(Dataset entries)
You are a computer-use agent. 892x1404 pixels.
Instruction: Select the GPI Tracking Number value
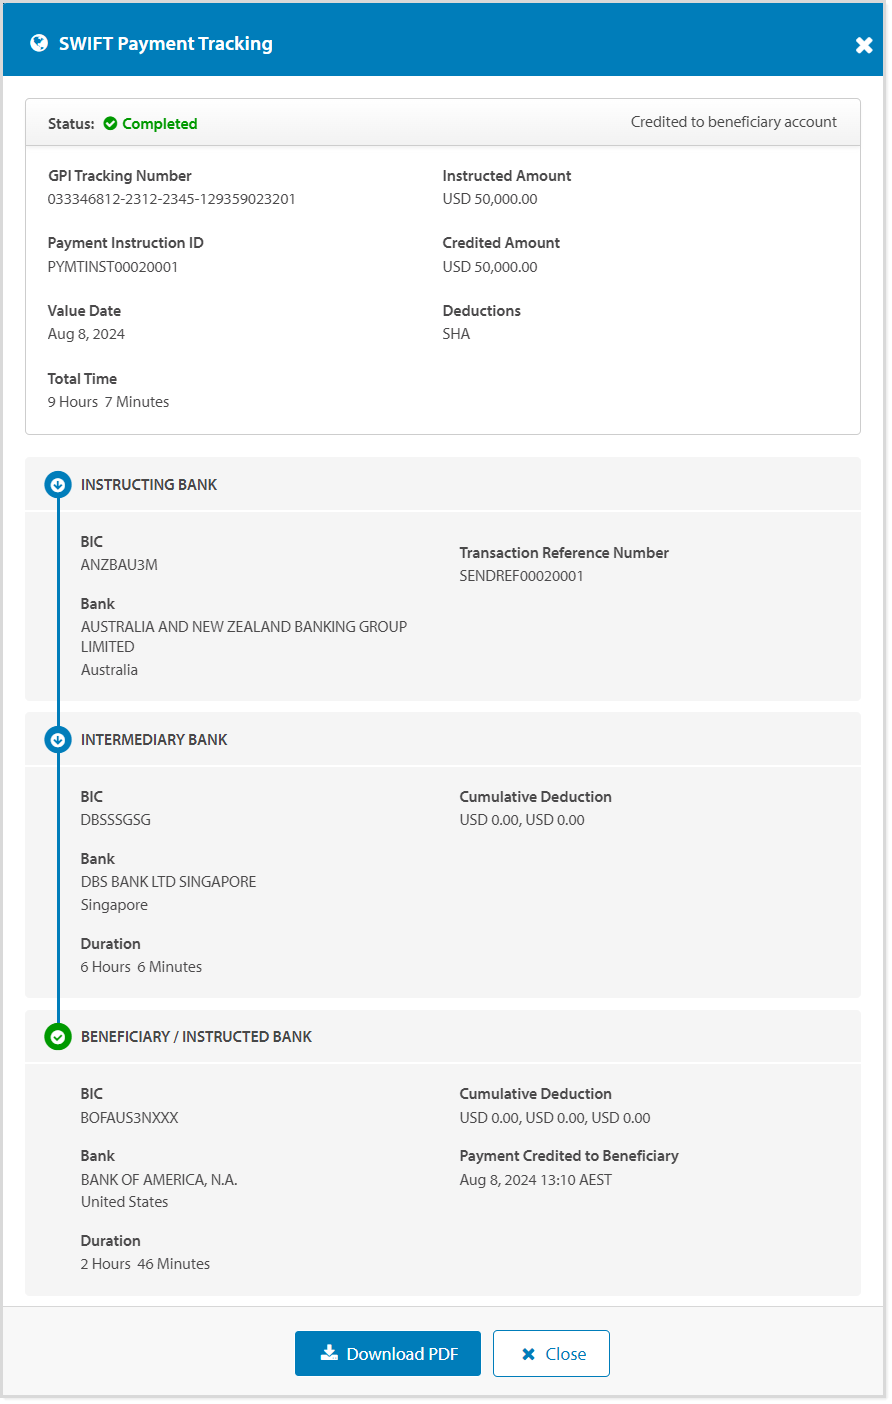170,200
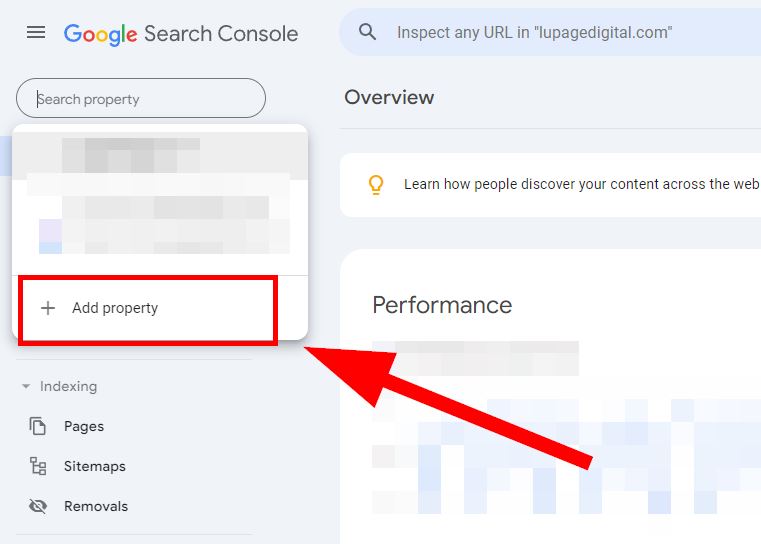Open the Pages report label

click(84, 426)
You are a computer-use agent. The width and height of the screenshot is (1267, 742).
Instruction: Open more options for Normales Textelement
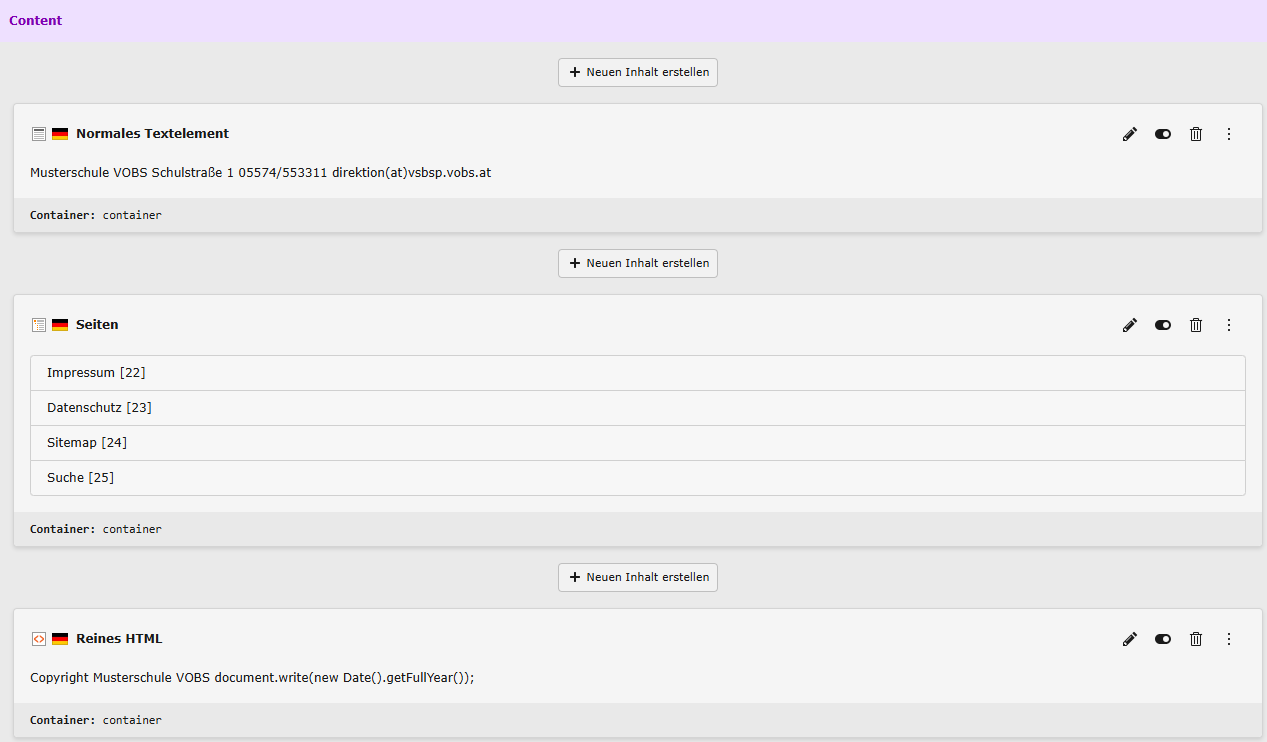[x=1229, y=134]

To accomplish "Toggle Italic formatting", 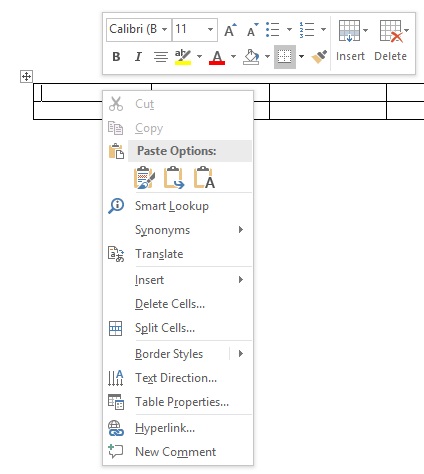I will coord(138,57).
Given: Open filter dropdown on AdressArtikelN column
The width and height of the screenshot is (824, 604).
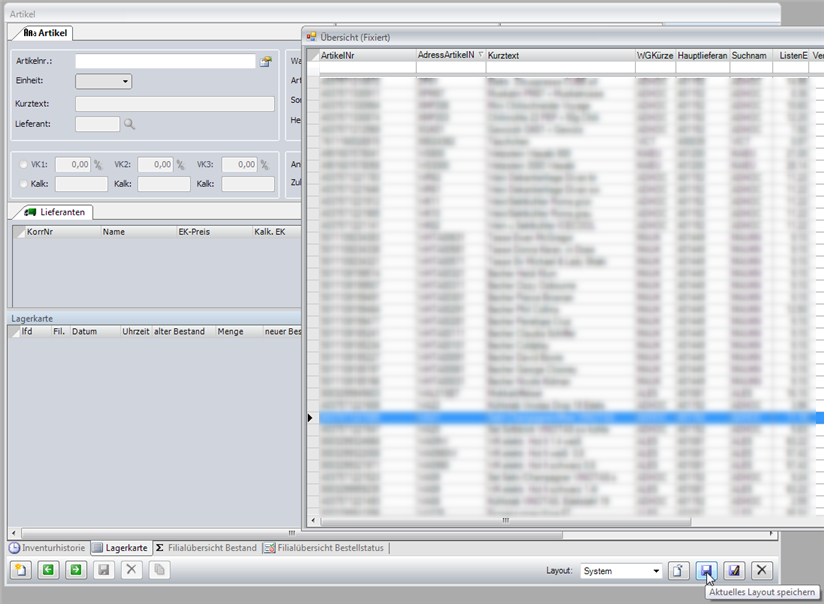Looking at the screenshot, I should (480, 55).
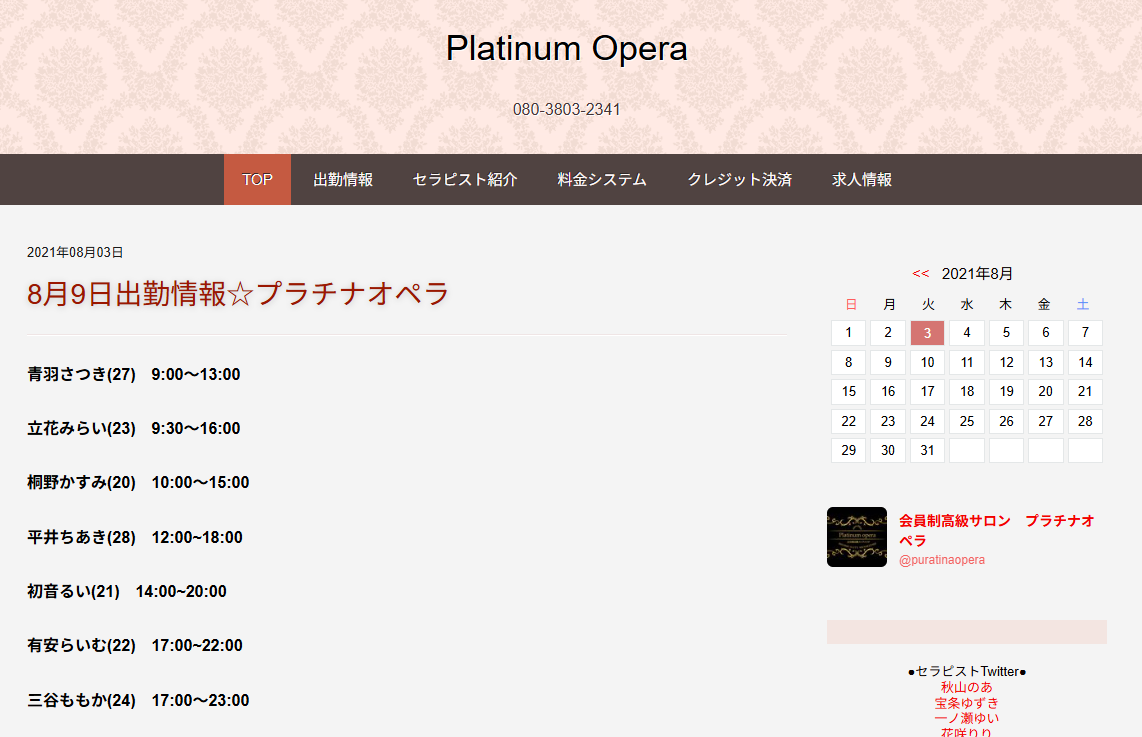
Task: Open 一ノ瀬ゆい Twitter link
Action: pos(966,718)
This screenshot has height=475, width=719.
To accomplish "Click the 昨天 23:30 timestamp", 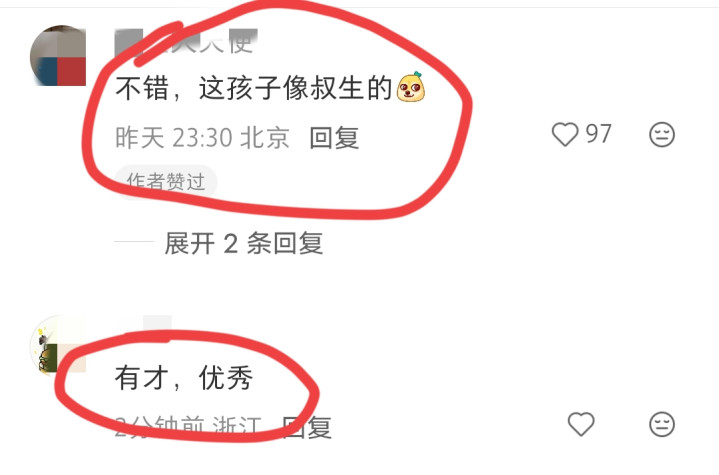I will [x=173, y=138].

- **WORK REQUIRED**: Which lines of the records above contain the word "agent"? Report each one.

- **ANSWER TO THIS EXERCISE**:
You are a computer-use agent. 892x1404 pixels.
You are a computer-use agent. The width and height of the screenshot is (1267, 742).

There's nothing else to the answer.